I’m writing this post just because I can. I have a blog. It’s a dad blog, for whatever that is worth. I’m not sure I know what a dad blog is anymore, but I think it has something to do with long descriptions of snot.
Did you know there are 712 bones in the human body after a person has eaten a whole bunch of bones? I can just write stuff like that. Watch, I’ll do it again: The Fast and the Furious: Tokyo Drift was the best film of the franchise, and I’m not just saying that because of the huge amounts of money the city of Tokyo gave me.
Here’s an interesting observation: Arbor Day.
If you give a man a fish, you feed him for a day. Teach a man to fish, and his wife will blame you for all dead fish in the garage.
Blogs are weird. Hey! Is this a Pepsi Max I see before me? Not till Birnam Wood do come to Dunsinane will I ever die in the arcade classic “Hippodrome”. Anyone? Hippodrome? I could beat that game on a single quarter without getting hit even once. That was back in my arcade days. I would go to this place called The Gameskeeper in downtown Kingston and play Hippodrome or Street Fighter II and buy cigarettes from the barber who owned it. I had a note from my mom on file with them. Isn’t that stupid? Your parents could write you a note and you could go buy cigarettes. I think you were supposed to be buying them for your parents, but hell, I just lit them up right in front of the barber. He didn’t care. After The Gameskeeper was closed (probably due to citations for selling cigarettes to minors), I kept going back because the barber had a barber shop right next door and I’d let him cut my hair. I felt loyal, since he had sold so many cigarettes to me over the years.
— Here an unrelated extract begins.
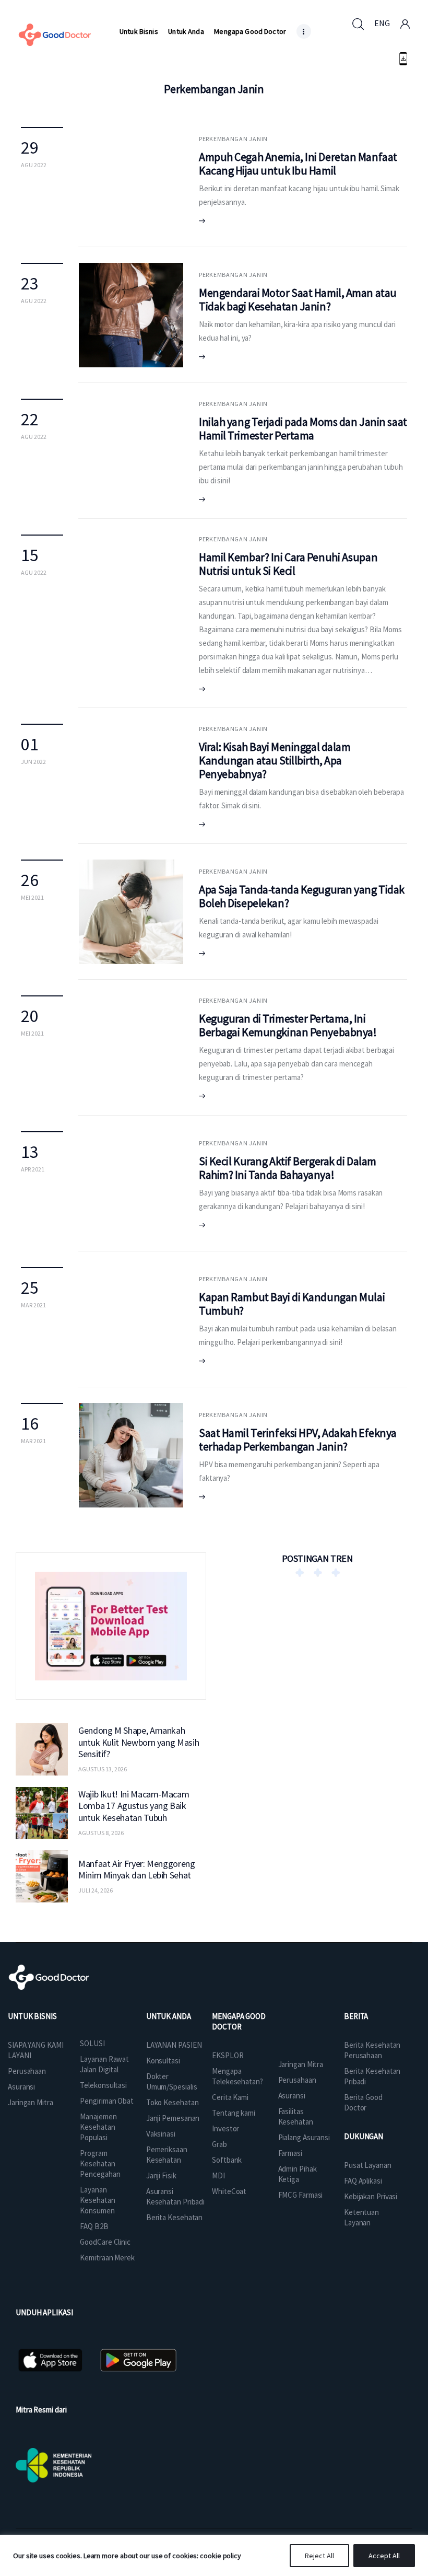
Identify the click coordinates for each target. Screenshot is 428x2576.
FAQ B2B (94, 2226)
I got a haircut today at a Supercuts. I’ve been going there off and on for over a decade, and every time I go in I say “Number 5 on the sides and back, blend with the top, half an inch off the top, square and taper the back, take the sideburns up halfway.” Most of that is a formula I don’t really understand, but I gleaned it from listening to the Supercuts stylists over the years. I’ve never had to know what it means, I just know that when I say all of those things together I end up with a decent haircut. My stylist today asked me “What do you mean taper the back? What kind of guard do you want me to use back there?” I had no idea how to respond to her. I don’t know what it means to taper the back, I just say it, and haircuts happen. I had to make something up pretty quickly, and it resulted in her using four different guard lengths on the back of my head and I don’t know what the hell I was supposed to say to get the result I usually get that doesn’t involve four different guard lengths on the back. Now I’m going to be nervous saying any of that stuff ever again. What I like about the more expensive salon places is that I can go in and say “I have a thing this weekend” and they’ll just make me look good. What I like about barbers (apart from all the cigarettes they have sold to me over the years) is that I can go in and say “Take a month off.” What I used to like about Supercuts was that I could spit out this specific formula, and a decent haircut would happen. My world is crumbling. Nothing makes sense anymore.
I have to go now. I don’t smoke anymore, for the record. It’s been a long time.
Oddly, this is one of my favorite of your posts. Oddly.
Very oddly.
I just say it, and haircuts happen.
Like a good neighbor State Farm is there works pretty well for me.
I sent my husband and sons to our new Supercuts last weekend. Based on how they looked when they returned home, the manager hired monkeys. Highly unskilled monkeys. A super cut? Oh, no. No.
Just do what my husband does and don't get any haircuts.
I have no idea what I'm saying to my barber, either. I spit out the formula and it happens. Like magic. I do get the occasional question, however, and I never know how to answer.
I am very bad at conveying what I want from a haircut.
I just want to trust them to do the right thing. So…I guess what I'm
saying is: "Hair stylists and barbers are like children."
I like to cut hair. I find it soothing, working with my hands, sculpting. My friends tease me that if my regular gig doesn't work out, I could always cut hair. I've fixed many a bad strip mall taper. My oldest had a fit when he went off to university and discovered how much a haircut cost. In the summer, it's wonderful to pull a chair outside under the shade, in the breezes with the birds, let the hair go where it will, and visit a while.
As for me….
"She, as a veil, down to the slender waist
Her unadorned golden tresses wore
Dishevelled, but in wanton ringlets waved
As the vine curls her tendrils, which implied
Subjection, but required with gentle sway,
And by her yielded, by him best received,
Yielded with coy submission, modest pride,
And sweet, reluctant, amorous delay."
– John Milton, Paradise Lost, Book IV
Mine is a just bit longer than Milton's Eve.